Gefühlt war alles schon vorbei: Seit Juni sind die meisten Reisewarnungen innerhalb der EU aufgehoben, Badeurlaub in Italien oder Städteurlaub in Frankreich war nach dem Corona-Lockdown wieder drin, einzig ungewöhnlich waren vielleicht das ständige Abstandhalten und Masketragen in der Öffentlichkeit.
Während wir allerdings in Rimini am Strand lagen, nahm die pandemische Welle im Hintergrund wieder Anlauf. Außerhalb sowie innerhalb der EU herrschen nun wieder Reisewarnungen vor, darunter auch für beliebte Großstädte wie Amsterdam, Budapest, Prag oder Wien.
Warum die Fallzahlen ausgerechnet dort ansteigen und welche Infektionsrisiken von Städten ausgehen: Darüber hat watson mit dem Epidemiologen Timo Ulrichs von der Akkon-Hochschule in Berlin gesprochen.
watson: Warum steigen ausgerechnet in Wien, Budapest und Amsterdam die Corona-Fallzahlen?
Timo Ulrichs: Das lässt sich nicht auf einzelne Ursachen zurückführen. Eine wichtige Ausbreitungsquelle sind aber private Feiern und Partys. Auf die sollte weitestgehend verzichtet werden, wenigstens so lange, bis wir einen schützenden Impfstoff zur Verfügung haben werden.
Können Sie sich erklären, warum die Fallzahlen beispielsweise in Berlin im Vergleich mit den neuen Risikogebieten gering sind?
Auch in Berlin gibt es leider viele privat organisierte Feiern, über die eine Ausbreitung gefördert wird. Aber glücklicherweise funktioniert die Abwehrlinie aus Abstandhalten und Schutzmasken, sodass die einzelnen Ausbrüche gut nachverfolgbar und damit eindämmbar sind. Das ist in Städten wie Amsterdam, Budapest oder Wien zum Teil nicht mehr ohne Weiteres möglich.

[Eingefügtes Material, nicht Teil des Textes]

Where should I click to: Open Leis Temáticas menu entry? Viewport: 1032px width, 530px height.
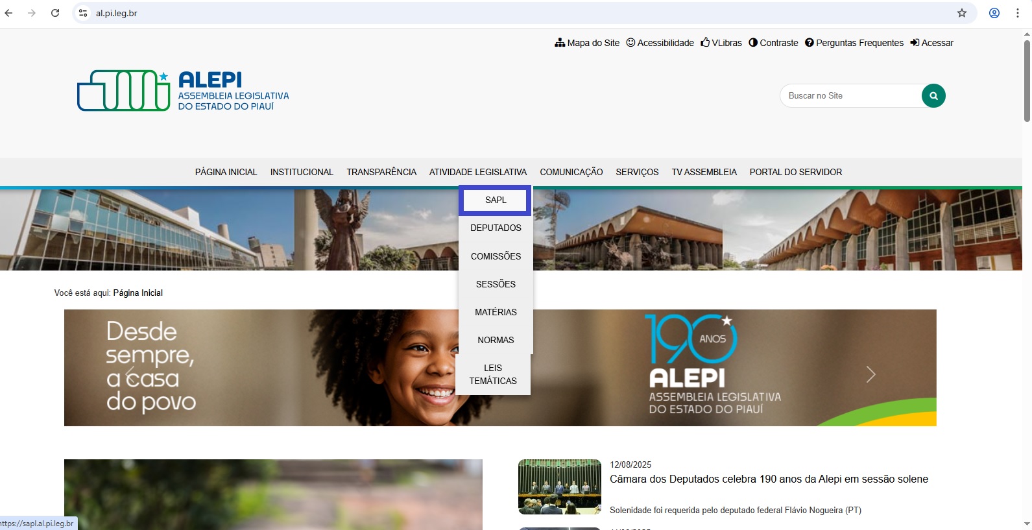click(x=493, y=374)
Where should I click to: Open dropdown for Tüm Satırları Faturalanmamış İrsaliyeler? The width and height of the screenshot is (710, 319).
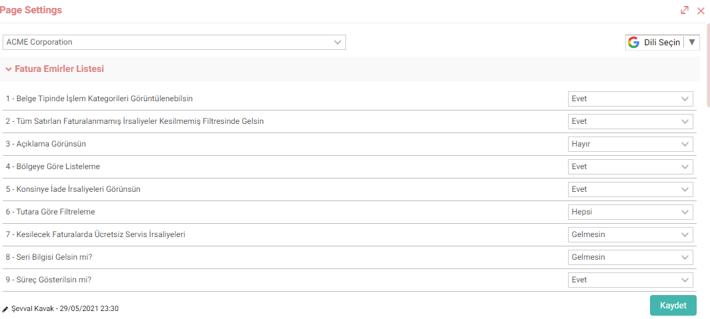[x=630, y=121]
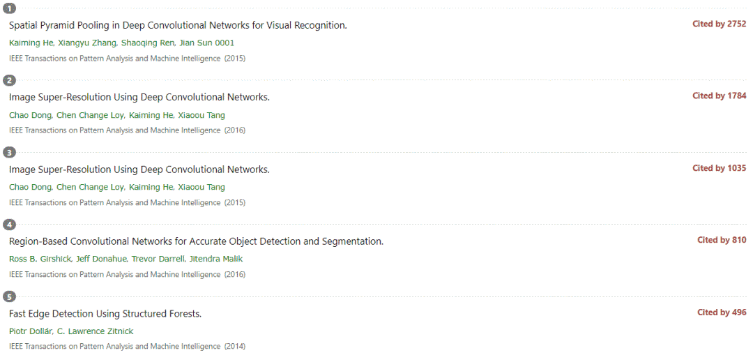Open author Jian Sun 0001's profile

pyautogui.click(x=206, y=43)
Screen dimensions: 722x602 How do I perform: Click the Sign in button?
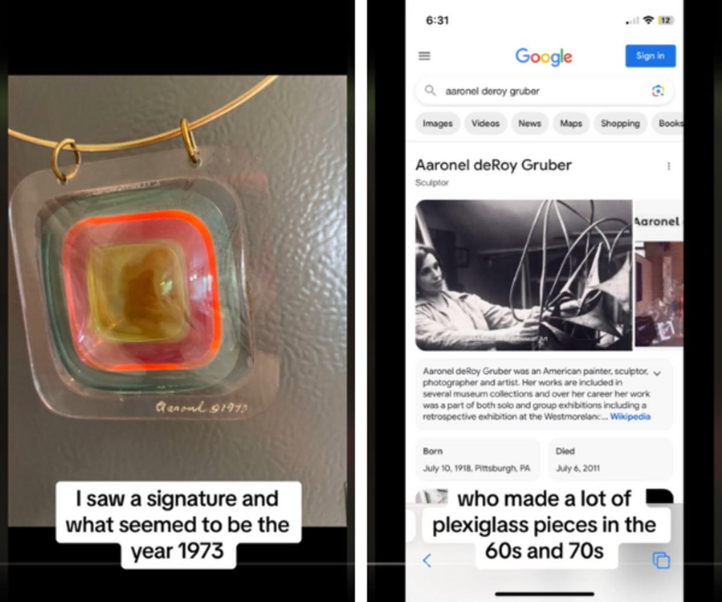[x=650, y=56]
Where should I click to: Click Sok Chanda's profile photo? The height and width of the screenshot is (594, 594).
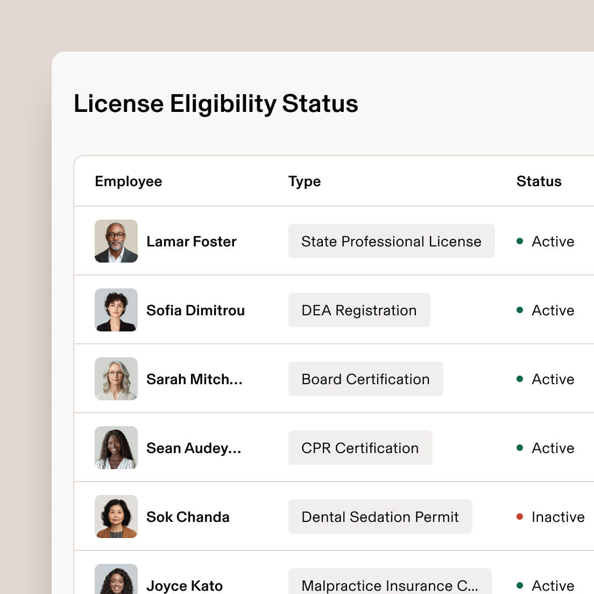click(116, 517)
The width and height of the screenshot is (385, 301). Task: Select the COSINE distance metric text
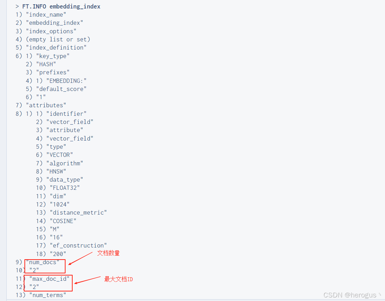[x=63, y=221]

Bergen Städte generell ein größeres Risiko, sich mit dem Coronavirus anzustecken?
Ja, weil die Bevölkerungsdichte in Städten größer ist als auf dem Land und damit auch die Wahrscheinlichkeit, anderen Menschen räumlich näherzukommen.
Wäre es nun sinnvoll, die Städte zu verlassen und lieber aufs Land zu ziehen?
Mittel- bis langfristig könnte es sein, dass die guten Homeoffice-Erfahrungen dazu beitragen werden, seinen Lebensmittelpunkt eher in einer ländlichen Umgebung zu suchen. Kurzfristig die Städte zu verlassen und auf dem Land die Pandemie abzuwettern (wie seinerzeit während der Großen Pest 1348/49) ist nicht notwendig.
Was sollten Menschen, die in Städten leben, nun beachten?
Besonders vorsichtig sein, damit wir die kommenden Wochen bis zum Jahreswechsel ohne zweite Welle überstehen, denn diese entsteht am ehesten in Städten und nicht auf dem Land, wie zum Beispiel auch Mecklenburg-Vorpommern gezeigt hat.